Saved entries:
****

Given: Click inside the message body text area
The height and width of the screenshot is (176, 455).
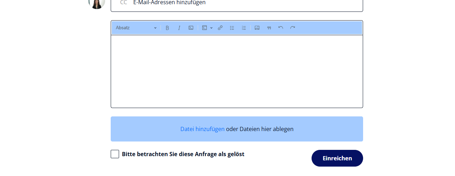Looking at the screenshot, I should coord(237,71).
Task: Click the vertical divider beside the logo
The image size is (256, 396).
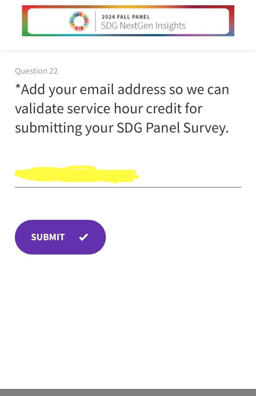Action: coord(95,21)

****

Description of the task:
Nothing but the lines from the one holding "The height and" to the end of the entries above should be echoed, exactly and with both ends included; omit the pictures.

Result of this task:
The height and width of the screenshot is (176, 455).
Looking at the screenshot, I should coord(237,71).
Task: Click the vertical divider beside the logo
The image size is (256, 396).
Action: coord(95,21)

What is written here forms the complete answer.